**What you are asked to do**
Since only part of the material below is wanted, output exactly the lines from the one with "Zertifikat (159, 124)" up to and including the one with "[Phone] (350, 677)".

**Given data**
▶

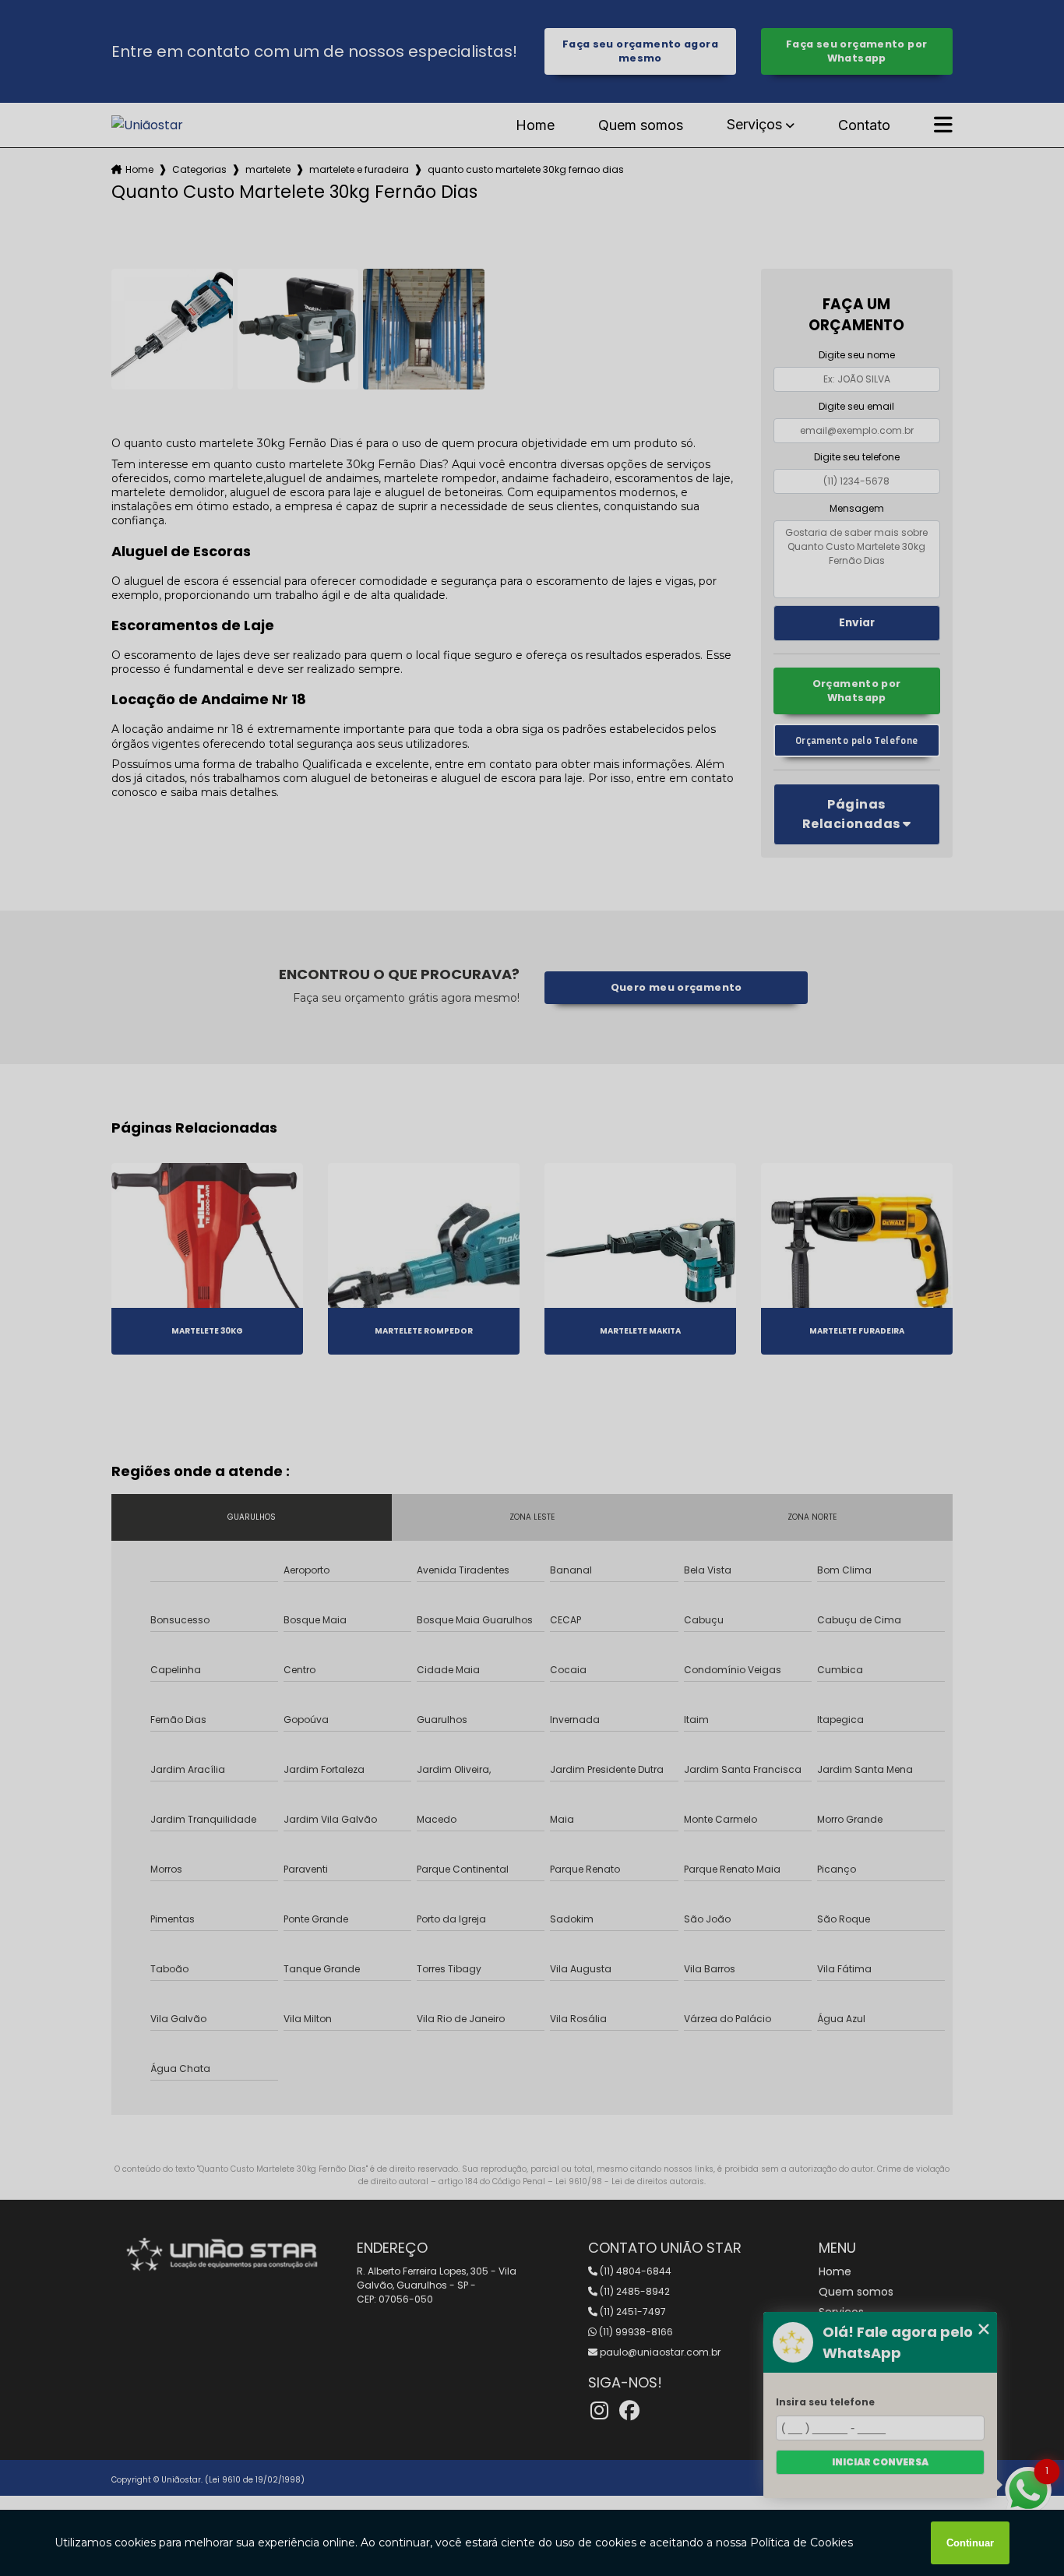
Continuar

◀
▶

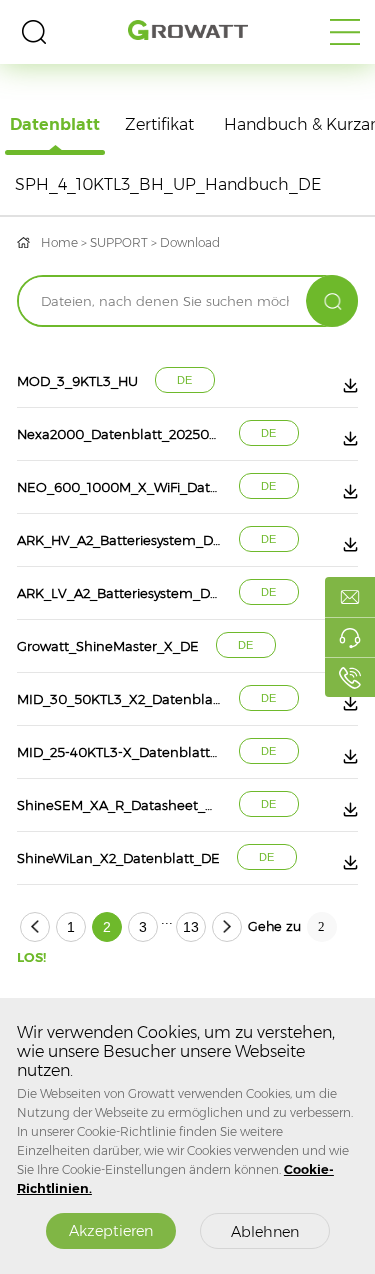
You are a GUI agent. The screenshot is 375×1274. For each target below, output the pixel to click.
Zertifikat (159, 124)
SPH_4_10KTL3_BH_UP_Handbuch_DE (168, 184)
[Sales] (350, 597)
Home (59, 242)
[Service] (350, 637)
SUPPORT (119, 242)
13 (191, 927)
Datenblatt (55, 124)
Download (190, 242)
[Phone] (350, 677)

◀

**Reply to the exercise**
Zertifikat (159, 124)
SPH_4_10KTL3_BH_UP_Handbuch_DE (168, 184)
[Sales] (350, 597)
Home (59, 242)
[Service] (350, 637)
SUPPORT (119, 242)
13 (191, 927)
Datenblatt (55, 124)
Download (190, 242)
[Phone] (350, 677)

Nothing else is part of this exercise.